What I want for a Queue System
I've been interested in queue systems since first learning about and using
RabbitMQ in ... 2009 (woah... it's been a minute). What I've learned through
most of this is that:
- People won't care as much as me
- You can't make people care
- If they don't care then it's even easier to make mistakes.
Redis is quite popular as a queue system and I've joined multiple
companies/teams where Redis and Python-RQ were used
for async tasks. Redis is wonderful and is a great solution to many problems
(including async tasks!) but in the cases I have seen, it's been mostly an
incomplete, improper solution.
Google Pub/Sub is pretty wonderful generally and the pattern I love most is
combining Pub/Sub and Cloud Run for HTTP delivery of events. There are some
limitations with this pattern but I love most of all the removal of
many problems developers can cause.
Event -> HTTP -> Service makes handling events much easier.
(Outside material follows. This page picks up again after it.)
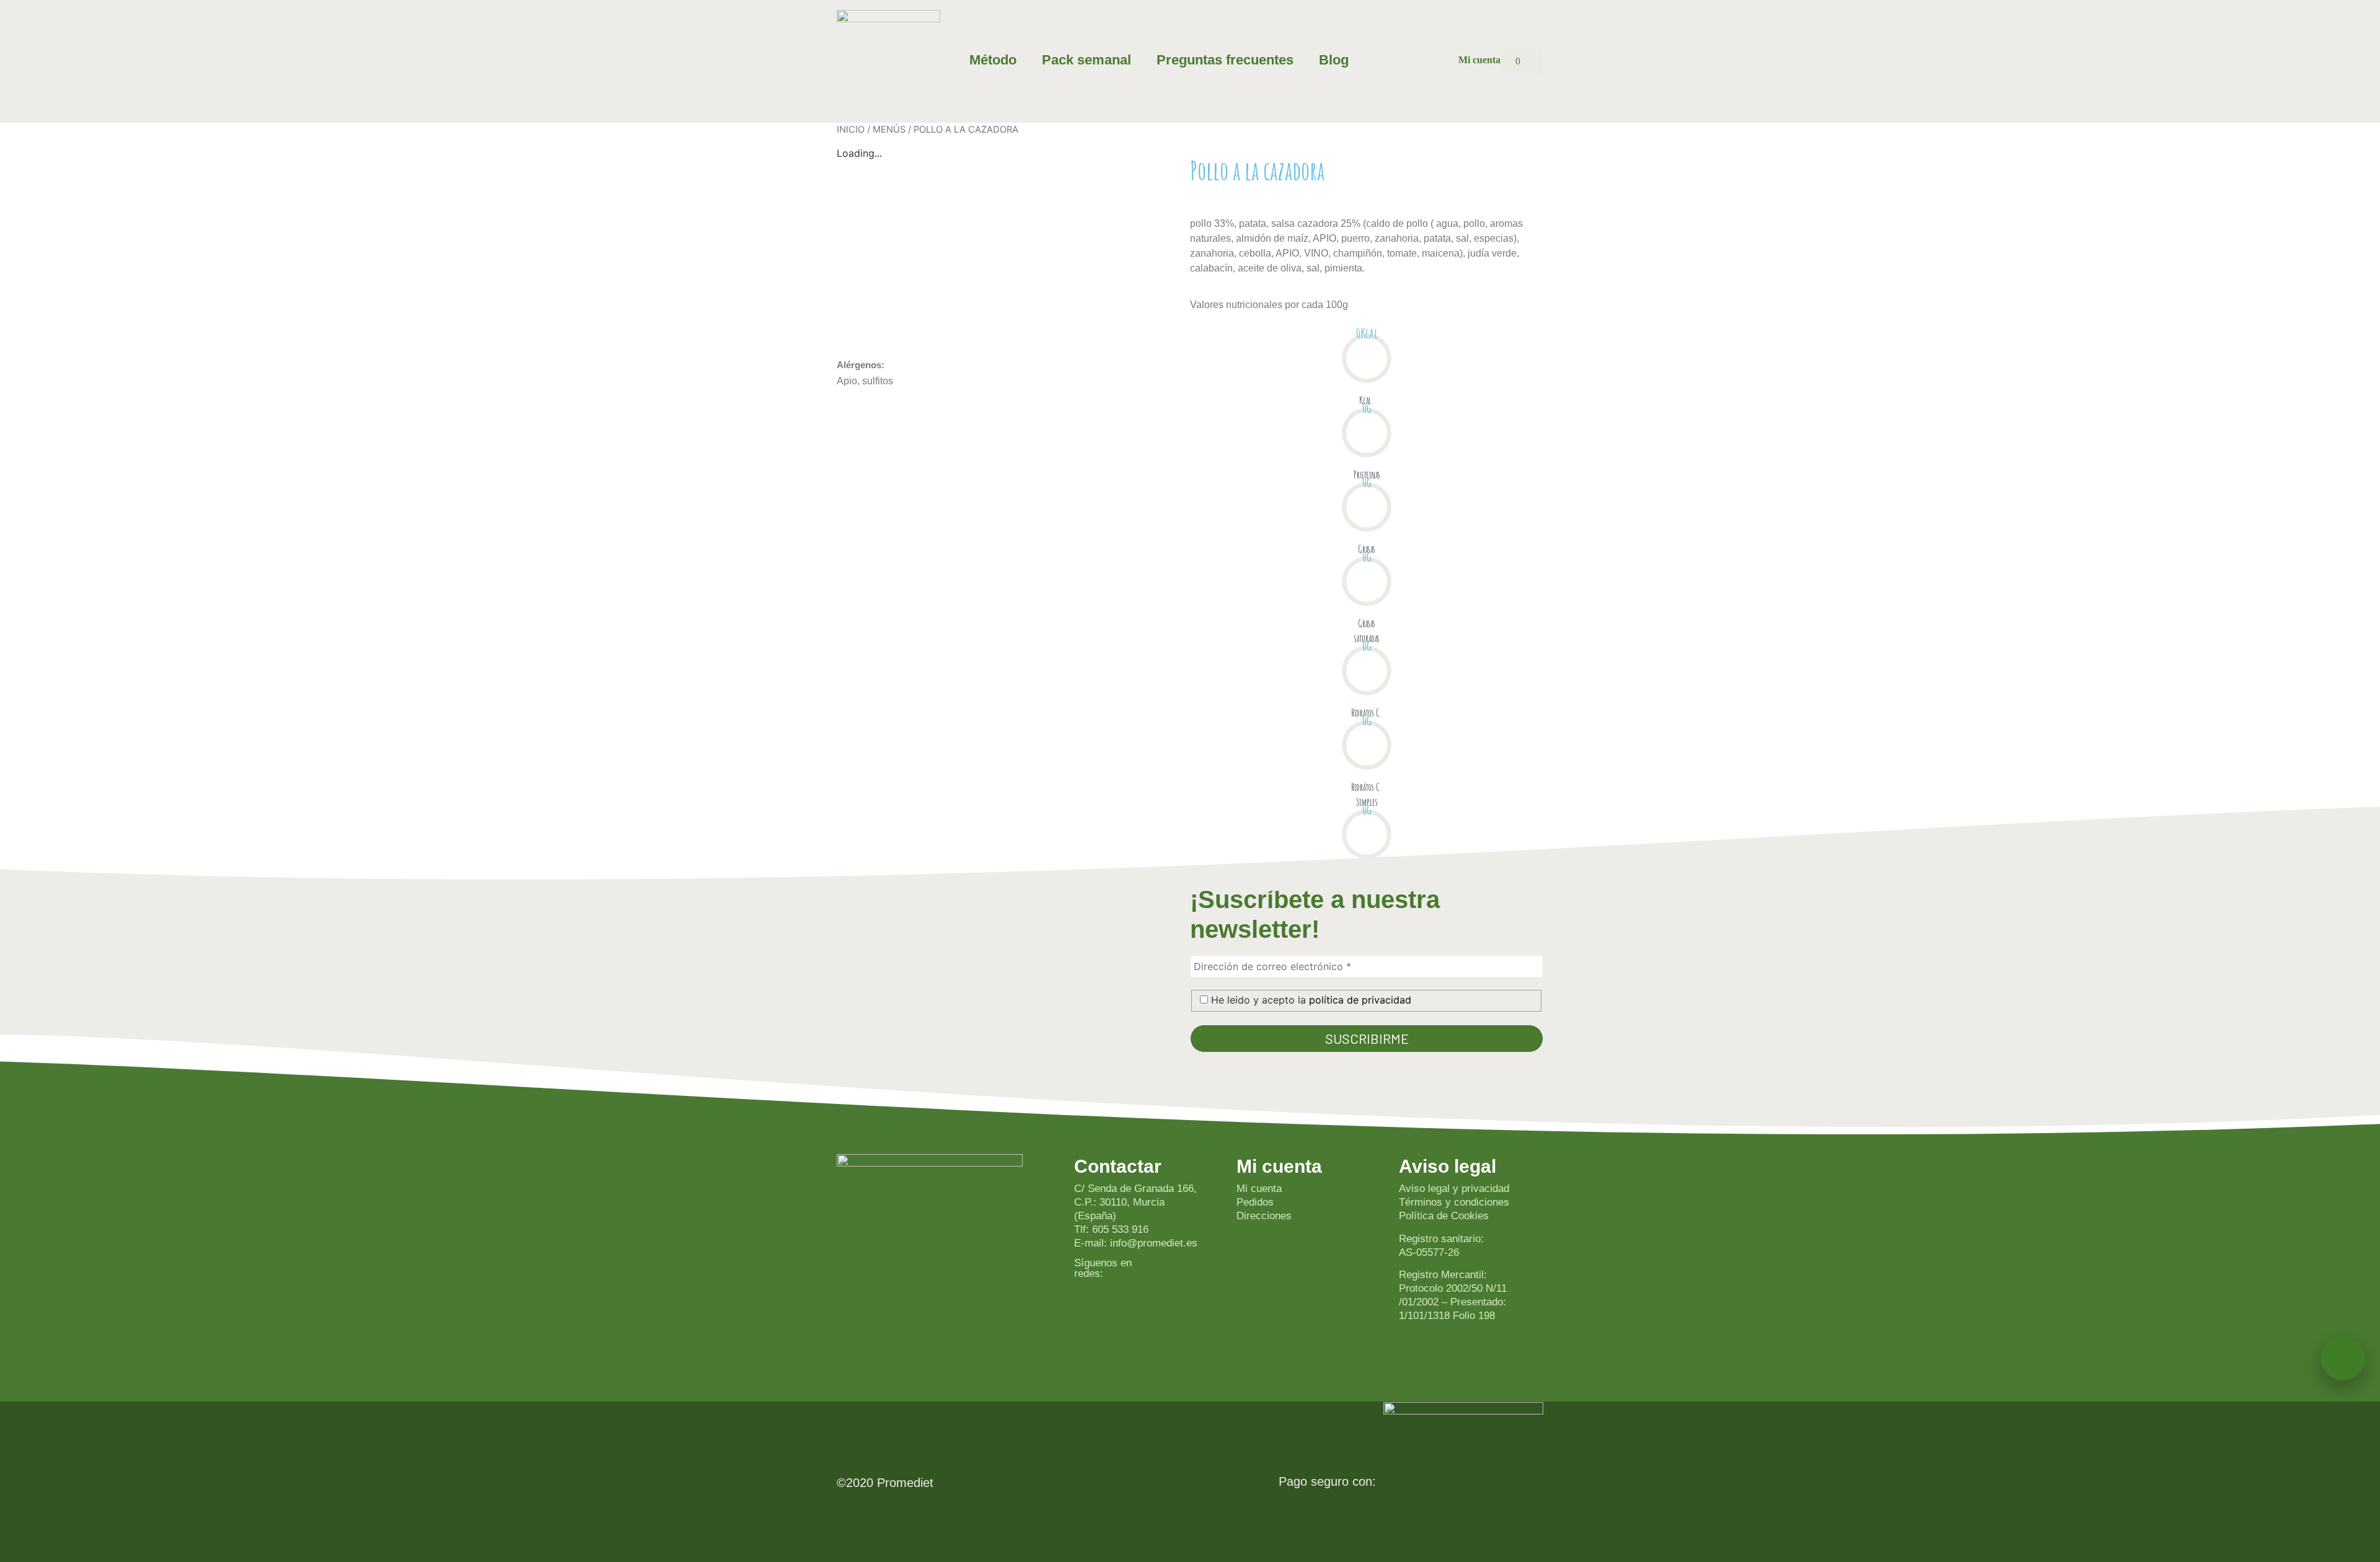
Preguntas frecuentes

- It's difficult to run tasks for hours from a single HTTP request
- Handling of events requires little knowledge of a particular library
- Much of the complexity doesn't need to be in the app
- Removing the complexity from the app makes it easier for more apps to use it, without lots of work
I can't run Pub/Sub and Cloud Run at my house though.
What I want from a queue system
- HTTP and/or GRPC submission of events to the queue system
- HTTP and/or GRPC push to a service
- Possible to run in a home environment, but not the-worst-idea in a larger environment
- Back-pressure. When too many events are in the system the publishing will slow down.
- Easy to run and not worry about it
- Small idle footprint in memory/CPU
- Horizontal scalability. If it's ever used in production somewhere, adding capacity should be easy.
What I don't need from a queue system
- Super high throughput. 10k events per second is wonderful... but if it can do 100 and scales out, I'm not too worried.
- Perfect durability. I'll assume that at some point data might be lost and those outliers are OK.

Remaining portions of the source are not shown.